Yes, a program can be given a conditional accreditation (see glossary) and asked to plan how it will improve.  Over the years, many programs have had conditional accreditation, including those that people at the time may have felt were top-notch institutions.  Remember that the accreditation review begins with the program assessing itself.  If the program isn't living up to what it desires, the conditional accreditation provides a time for the program to step up and get itself back on track.

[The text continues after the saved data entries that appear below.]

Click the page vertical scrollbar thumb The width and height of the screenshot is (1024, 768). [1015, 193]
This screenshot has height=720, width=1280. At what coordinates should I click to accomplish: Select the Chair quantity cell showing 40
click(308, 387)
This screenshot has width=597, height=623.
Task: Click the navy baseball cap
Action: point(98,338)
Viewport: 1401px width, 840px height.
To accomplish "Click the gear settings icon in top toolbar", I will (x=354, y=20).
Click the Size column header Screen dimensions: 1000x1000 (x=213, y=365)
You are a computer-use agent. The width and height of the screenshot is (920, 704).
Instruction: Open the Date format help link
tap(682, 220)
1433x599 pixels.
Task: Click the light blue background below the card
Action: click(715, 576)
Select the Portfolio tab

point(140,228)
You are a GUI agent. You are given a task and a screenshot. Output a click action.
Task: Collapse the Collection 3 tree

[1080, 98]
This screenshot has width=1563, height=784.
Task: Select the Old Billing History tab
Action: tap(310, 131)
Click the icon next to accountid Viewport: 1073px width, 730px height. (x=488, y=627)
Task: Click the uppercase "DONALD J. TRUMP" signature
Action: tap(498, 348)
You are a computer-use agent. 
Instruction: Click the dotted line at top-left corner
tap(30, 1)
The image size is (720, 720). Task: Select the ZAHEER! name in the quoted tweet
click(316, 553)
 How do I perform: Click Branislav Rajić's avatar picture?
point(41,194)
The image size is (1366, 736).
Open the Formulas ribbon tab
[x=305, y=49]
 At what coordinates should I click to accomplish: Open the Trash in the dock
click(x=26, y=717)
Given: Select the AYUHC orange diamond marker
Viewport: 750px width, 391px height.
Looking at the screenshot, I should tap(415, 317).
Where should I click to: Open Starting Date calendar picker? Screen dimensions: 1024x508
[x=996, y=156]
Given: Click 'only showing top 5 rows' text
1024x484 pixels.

Line-up & WaitIf you have an ALA accredited library degree (e.g., MLS, MSLIS, MLIS), it means that you received your degree from a library program that has gone through an intensive review and that it meets appropriate standards for quality and integrity.  It doesn't mean that you attended the same classes as a person in another program.  It doesn't mean that you learned the same things as someone from another program.  It does mean that ALA found that you program met its standards.

ALA does not act alone.  It is part of an "accrediting community through recognition by the Council for Higher Education Accreditation (CHEA) and volunteer service with the Association of Specialized and Professional Accreditors (ASPA),"  Therefore, some of what it asks of LIS programs are requirements, for example, from CHEA (e.g., the need to make program assessment data public).

Now that I have become better versed in what ALA accreditation means, I wonder why library professionals rely on accreditation, but don't fully understand it.  Yes...I'm asking that of my former self and I think the answer is that no one stands up and tells us that it is important to understand.  In addition, none of our non-LIS employers or community members ask what it means.  (If they asked, would they sit still for a full answer?)

If you are now intrigued, spend some time on the web site for the Office of Accreditation. If you are connected to an LIS program (alumni or current student), be aware of the program's accreditation and be willing to help as it prepares for its next review.  I am not sure what help you can provide (or what the program might need), but I'm sure they will be happy to hear that you want to ensure that the program remains accredited.